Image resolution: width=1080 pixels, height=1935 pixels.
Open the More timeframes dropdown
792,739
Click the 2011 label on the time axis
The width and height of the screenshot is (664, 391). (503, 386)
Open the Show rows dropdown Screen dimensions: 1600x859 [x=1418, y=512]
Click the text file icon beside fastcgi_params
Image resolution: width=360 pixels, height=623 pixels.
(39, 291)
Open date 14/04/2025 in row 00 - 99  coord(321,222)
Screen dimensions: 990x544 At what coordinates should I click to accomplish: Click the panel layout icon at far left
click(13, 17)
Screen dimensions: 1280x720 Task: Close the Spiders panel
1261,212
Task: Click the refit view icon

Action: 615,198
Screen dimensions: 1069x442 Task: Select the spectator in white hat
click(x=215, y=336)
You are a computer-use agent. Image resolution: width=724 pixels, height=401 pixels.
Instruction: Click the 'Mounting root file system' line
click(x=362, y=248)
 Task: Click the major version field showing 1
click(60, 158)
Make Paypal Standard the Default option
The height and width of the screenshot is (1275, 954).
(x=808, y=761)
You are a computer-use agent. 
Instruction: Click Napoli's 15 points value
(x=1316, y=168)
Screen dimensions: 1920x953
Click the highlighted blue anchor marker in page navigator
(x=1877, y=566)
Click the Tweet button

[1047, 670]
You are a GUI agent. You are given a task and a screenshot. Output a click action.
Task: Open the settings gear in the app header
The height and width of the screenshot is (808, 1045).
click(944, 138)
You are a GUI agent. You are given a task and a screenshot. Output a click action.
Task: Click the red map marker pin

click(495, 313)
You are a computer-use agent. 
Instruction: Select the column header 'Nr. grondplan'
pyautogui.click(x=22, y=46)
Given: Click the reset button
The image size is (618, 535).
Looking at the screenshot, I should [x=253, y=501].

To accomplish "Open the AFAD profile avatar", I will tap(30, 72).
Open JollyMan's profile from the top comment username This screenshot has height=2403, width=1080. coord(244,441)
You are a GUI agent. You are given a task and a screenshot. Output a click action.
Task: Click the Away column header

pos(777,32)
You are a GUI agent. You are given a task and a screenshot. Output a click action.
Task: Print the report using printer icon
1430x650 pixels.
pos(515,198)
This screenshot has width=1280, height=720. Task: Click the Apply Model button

Task to complete: Repeat the records above exactly as they appear.

Exercise answer:
Image resolution: width=1080 pixels, height=1935 pixels.
Open the More timeframes dropdown
792,739
Click the 2011 label on the time axis
The width and height of the screenshot is (664, 391). (503, 386)
Open the Show rows dropdown Screen dimensions: 1600x859 [x=1418, y=512]
Click the text file icon beside fastcgi_params
Image resolution: width=360 pixels, height=623 pixels.
(39, 291)
Open date 14/04/2025 in row 00 - 99  coord(321,222)
Screen dimensions: 990x544 At what coordinates should I click to accomplish: Click the panel layout icon at far left
click(13, 17)
Screen dimensions: 1280x720 Task: Close the Spiders panel
1261,212
Task: Click the refit view icon

Action: 615,198
Screen dimensions: 1069x442 Task: Select the spectator in white hat
click(x=215, y=336)
You are a computer-use agent. Image resolution: width=724 pixels, height=401 pixels.
Instruction: Click the 'Mounting root file system' line
click(x=362, y=248)
 Task: Click the major version field showing 1
click(60, 158)
Make Paypal Standard the Default option
The height and width of the screenshot is (1275, 954).
(x=808, y=761)
You are a computer-use agent. 
Instruction: Click Napoli's 15 points value
(x=1316, y=168)
Screen dimensions: 1920x953
Click the highlighted blue anchor marker in page navigator
(x=1877, y=566)
Click the Tweet button

[1047, 670]
You are a GUI agent. You are given a task and a screenshot. Output a click action.
Task: Open the settings gear in the app header
The height and width of the screenshot is (808, 1045).
click(944, 138)
You are a GUI agent. You are given a task and a screenshot. Output a click action.
Task: Click the red map marker pin

click(495, 313)
You are a computer-use agent. 
Instruction: Select the column header 'Nr. grondplan'
pyautogui.click(x=22, y=46)
Given: Click the reset button
The image size is (618, 535).
Looking at the screenshot, I should [x=253, y=501].

To accomplish "Open the AFAD profile avatar", I will tap(30, 72).
Open JollyMan's profile from the top comment username This screenshot has height=2403, width=1080. coord(244,441)
You are a GUI agent. You are given a task and a screenshot. Output a click action.
Task: Click the Away column header

pos(777,32)
You are a GUI agent. You are given a task and a screenshot. Output a click action.
Task: Print the report using printer icon
1430x650 pixels.
pos(515,198)
This screenshot has width=1280, height=720. Task: Click the Apply Model button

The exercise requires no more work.